What is a guarantor?

A guarantor is a term used to describe the person or persons who are liable for the loan. In other words, someone who guarantees that the loan will be paid
if the borrower fails to make payments.

October 20, 2023

Christer Aarvåg

What is the difference between a guarantor and a co-borrower?

A (real) guarantor provides a guarantee for part of the loan.
A co-borrower is liable for the entire loan on an equal footing with the primary borrower.

What is a surety?

When you provide collateral in your own home to secure someone else’s loan or debt, you are called a real estate guarantor.

Who can serve as a guarantor?

In principle, there are no formal rules governing who can serve as a guarantor. However, it is common for close family members—especially parents—to act as guarantors for their children’s loans and debts.

The guarantor’s own debt should not exceed approximately five times their gross annual income, including the debt for which they are acting as guarantor.


It is important to understand that acting as a guarantor for someone is a legally binding agreement. The guarantor becomes personally liable to repay part of the loan if the borrower is unable to do so.

That is why it is important for the guarantor to be aware of what they are committing to:

That they have the financial ability to repay the loan should it become necessary.
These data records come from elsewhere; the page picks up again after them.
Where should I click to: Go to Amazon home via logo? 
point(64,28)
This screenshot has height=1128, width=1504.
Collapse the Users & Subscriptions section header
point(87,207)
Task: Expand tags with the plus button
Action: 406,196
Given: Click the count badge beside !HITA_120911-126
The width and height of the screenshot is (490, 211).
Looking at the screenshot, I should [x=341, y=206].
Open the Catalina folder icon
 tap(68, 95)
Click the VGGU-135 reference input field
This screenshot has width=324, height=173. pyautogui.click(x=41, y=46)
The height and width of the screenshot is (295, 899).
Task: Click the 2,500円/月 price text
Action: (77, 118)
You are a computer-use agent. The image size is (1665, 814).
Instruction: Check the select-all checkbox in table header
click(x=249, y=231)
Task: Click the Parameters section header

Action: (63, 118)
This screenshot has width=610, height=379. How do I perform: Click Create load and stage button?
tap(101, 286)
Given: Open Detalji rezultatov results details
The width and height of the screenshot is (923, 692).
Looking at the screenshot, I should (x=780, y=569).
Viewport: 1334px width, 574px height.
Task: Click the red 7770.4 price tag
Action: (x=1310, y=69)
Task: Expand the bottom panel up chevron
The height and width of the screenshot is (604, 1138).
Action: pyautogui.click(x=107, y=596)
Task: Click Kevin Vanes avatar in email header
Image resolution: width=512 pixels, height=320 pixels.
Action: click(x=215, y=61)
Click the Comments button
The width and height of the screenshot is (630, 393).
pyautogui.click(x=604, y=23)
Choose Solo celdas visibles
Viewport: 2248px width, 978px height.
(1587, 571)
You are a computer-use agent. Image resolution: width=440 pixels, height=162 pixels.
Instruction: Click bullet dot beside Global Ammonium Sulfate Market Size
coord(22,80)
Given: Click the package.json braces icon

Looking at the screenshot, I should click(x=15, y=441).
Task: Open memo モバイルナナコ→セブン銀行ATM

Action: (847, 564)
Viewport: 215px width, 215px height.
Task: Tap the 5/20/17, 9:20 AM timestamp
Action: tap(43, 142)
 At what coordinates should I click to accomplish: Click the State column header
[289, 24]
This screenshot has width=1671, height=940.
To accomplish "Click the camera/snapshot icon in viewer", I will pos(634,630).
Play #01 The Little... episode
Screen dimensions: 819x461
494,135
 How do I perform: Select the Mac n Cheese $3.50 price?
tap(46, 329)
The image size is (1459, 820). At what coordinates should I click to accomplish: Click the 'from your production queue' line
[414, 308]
The guarantor must also be confident that the borrower will be able to repay the loan.

A guarantee agreement is a major commitment and can be a source of potential conflicts and disagreements between the guarantor and the borrower. Carefully consider whether you want to enter into a guarantee agreement. Also, make sure you have a clear and unambiguous agreement in place before signing anything.

Different types of security:

REAL GUARANTEE

SIMPLE GUARANTEE

SELF-LIABILITY GUARANTEE

A real estate guarantee means that the bank receives additional security in the form of the guarantor’s home. Many older generations have paid off a significant portion of their home and can therefore offer it as collateral. Collateral is a form of security that provides the bank with a guarantee that the loan will be repaid.

As a mortgage guarantor, you are therefore responsible for the portion of the loan for which you have provided a guarantee. If the primary borrower fails to repay the loan, the bank may require the mortgage guarantor to repay the portion of the loan for which he or she has provided a guarantee.

If the borrower is unable to repay the loan, this can have serious consequences for the co-signer. The guarantor may lose their home if the bank decides to sell it to cover the portion of the loan for which they have guaranteed. Therefore, one should always be cautious and thorough when considering acting as a guarantor.

Typically, the real estate guarantor guarantees the portion of the loan that exceeds 80–90% of the purchase price.

Even if you act as a guarantor, the borrower bears the primary responsibility for repaying the loan. It is important to make sure that the person taking out the loan has sufficient financial resources to repay it, even if the interest rate rises.

In the case of a simple guarantee, the guarantor is liable only for the borrower’s inability to pay. The bank cannot demand payment from the guarantor until legal action has been taken against the borrower to establish this.

A simple guarantee is a type of guarantee that banks do not use very often these days. This is because banks want to have sufficient security to ensure repayment of their loans. A simple guarantee does not provide sufficient security. If the borrower is unable to repay the loan, the bank must first take legal action before the guarantor can be held liable for the debt. This can be a long and costly process for the bank.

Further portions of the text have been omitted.